En el plano social, si bien en el plano legal y político parece haberse avanzado (ligeramente) al incluir a más personas en el reconocimiento de los derechos humanos fundamentales, todavía son demasiados los ejemplos en los que la discriminación y el estigma, dificultan una experiencia sexual de calidad en aquellas personas que, por un motivo u otro, se diferencian de una supuesta norma. En ocasiones, dicha discriminación es directa y palpable mediante la negación de derechos, la exclusión de los grupos o el ejercicio de la violencia física. En otras ocasiones, dicha discriminación se ejerce de manera más indirecta al negar modelos de socialización que integren la diversa realidad que supone la sexualidad de cada ser humano, simplemente, por el hecho de serlo. Una vez más, los programas de acompañamiento a las personas vulneradas distan mucho de ser accesibles a la población y las acciones preventivas, si bien se van desarrollando de manera aislada, no reúnen los componentes necesarios para alcanzar cierta efectividad.

EN ESTE SENTIDO, todavía hoy en día, parece necesario recordar que la definición global de salud también implica la dimensión sexual y que, si las personas no tienen la posibilidad de desarrollar su sexualidad tanto en la dimensión biológica, como psicológica y social, será difícil que puedan disfrutar de cierta calidad de vida. Una calidad de vida que pasa por tener la capacidad de adaptarse a los cambios y optimizar los propios recursos, visibilizando las fortalezas personales, además de aceptar y gestionar las posibles limitaciones. Así pues, además de la necesidad de seguir invirtiendo recursos en el ámbito biomédico que contribuyan a mejorar el bienestar sexual, también parece evidente la necesidad de incrementar esfuerzos que permitan mejorar nuestro conocimiento sobre las intervenciones psicológicas y sociales, así como su cobertura, para todas aquellas personas que quieran mejorar su calidad de vida sexual.

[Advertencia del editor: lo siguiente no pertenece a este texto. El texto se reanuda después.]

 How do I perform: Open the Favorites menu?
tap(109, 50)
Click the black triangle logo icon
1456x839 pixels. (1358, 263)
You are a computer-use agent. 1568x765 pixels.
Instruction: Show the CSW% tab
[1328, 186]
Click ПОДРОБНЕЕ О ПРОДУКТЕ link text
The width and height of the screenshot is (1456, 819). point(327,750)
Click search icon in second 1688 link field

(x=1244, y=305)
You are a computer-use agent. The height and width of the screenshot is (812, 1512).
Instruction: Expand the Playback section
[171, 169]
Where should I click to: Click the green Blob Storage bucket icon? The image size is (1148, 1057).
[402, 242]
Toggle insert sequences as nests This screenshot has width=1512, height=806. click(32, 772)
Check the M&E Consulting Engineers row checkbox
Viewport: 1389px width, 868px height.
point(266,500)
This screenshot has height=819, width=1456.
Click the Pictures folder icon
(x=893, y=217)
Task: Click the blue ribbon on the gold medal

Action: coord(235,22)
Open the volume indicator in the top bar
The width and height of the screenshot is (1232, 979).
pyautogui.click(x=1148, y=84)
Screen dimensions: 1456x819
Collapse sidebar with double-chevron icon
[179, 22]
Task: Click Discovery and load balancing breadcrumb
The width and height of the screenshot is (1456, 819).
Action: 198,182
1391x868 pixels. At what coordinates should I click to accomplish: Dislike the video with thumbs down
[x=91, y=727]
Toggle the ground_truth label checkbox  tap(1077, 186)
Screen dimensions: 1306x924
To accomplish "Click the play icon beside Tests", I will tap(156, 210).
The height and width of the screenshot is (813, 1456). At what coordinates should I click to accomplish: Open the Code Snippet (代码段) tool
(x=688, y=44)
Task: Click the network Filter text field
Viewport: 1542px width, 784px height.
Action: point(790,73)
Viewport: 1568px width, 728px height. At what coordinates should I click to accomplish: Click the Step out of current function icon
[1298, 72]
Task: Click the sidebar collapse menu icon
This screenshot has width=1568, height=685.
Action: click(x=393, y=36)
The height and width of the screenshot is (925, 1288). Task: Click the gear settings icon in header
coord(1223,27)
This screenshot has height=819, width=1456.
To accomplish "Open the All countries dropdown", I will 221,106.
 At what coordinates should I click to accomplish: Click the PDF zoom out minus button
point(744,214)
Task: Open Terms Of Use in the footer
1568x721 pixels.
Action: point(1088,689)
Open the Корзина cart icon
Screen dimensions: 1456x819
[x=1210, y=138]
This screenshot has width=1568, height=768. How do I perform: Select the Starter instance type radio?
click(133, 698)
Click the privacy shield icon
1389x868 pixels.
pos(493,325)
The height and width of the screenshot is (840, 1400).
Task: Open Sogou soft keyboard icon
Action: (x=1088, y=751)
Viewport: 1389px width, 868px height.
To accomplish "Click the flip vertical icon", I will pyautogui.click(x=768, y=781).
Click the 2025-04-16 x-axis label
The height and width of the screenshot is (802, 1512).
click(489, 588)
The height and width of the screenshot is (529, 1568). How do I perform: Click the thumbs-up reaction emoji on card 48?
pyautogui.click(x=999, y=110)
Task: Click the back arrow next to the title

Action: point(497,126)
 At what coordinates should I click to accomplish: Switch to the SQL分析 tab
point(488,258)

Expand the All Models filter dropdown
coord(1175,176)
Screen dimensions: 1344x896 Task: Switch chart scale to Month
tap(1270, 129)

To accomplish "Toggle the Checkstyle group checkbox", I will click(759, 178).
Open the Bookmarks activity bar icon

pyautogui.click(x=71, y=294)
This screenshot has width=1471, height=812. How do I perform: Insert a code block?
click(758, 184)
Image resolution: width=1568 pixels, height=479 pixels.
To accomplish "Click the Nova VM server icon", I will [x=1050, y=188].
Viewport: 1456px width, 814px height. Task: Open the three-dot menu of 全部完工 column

Unas intervenciones que, además, tendrán que adaptarse a múltiples y cambiantes escenarios como, por ejemplo, los que ha generado el uso de internet. Un espacio que, dadas sus características, relativas a la inmediatez, la disponibilidad, la accesibilidad y el supuesto anonimato, además se constituir un posible espacio de crecimiento y conocimiento personal, ha facilitado nuevos retos para la salud sexual vinculados a problemas de orden tan diverso como los abusos y las agresiones sexuales, las infecciones de transmisión sexual o la adicción al cibersexo. De esta forma, los avances sociales y tecnológicos, dibujan nuevos desafíos para la salud pública, también en el ámbito de la sexualidad, que seguramente ha sido uno de los más descuidados durante las últimas décadas. Quizá por ello, en el marco del Día Europeo de la Salud Sexual, parece necesario demandar la importancia de incorporar nuevos esfuerzos que permitan a las personas disfrutar de una calidad de vida integral que incluya la sexualidad.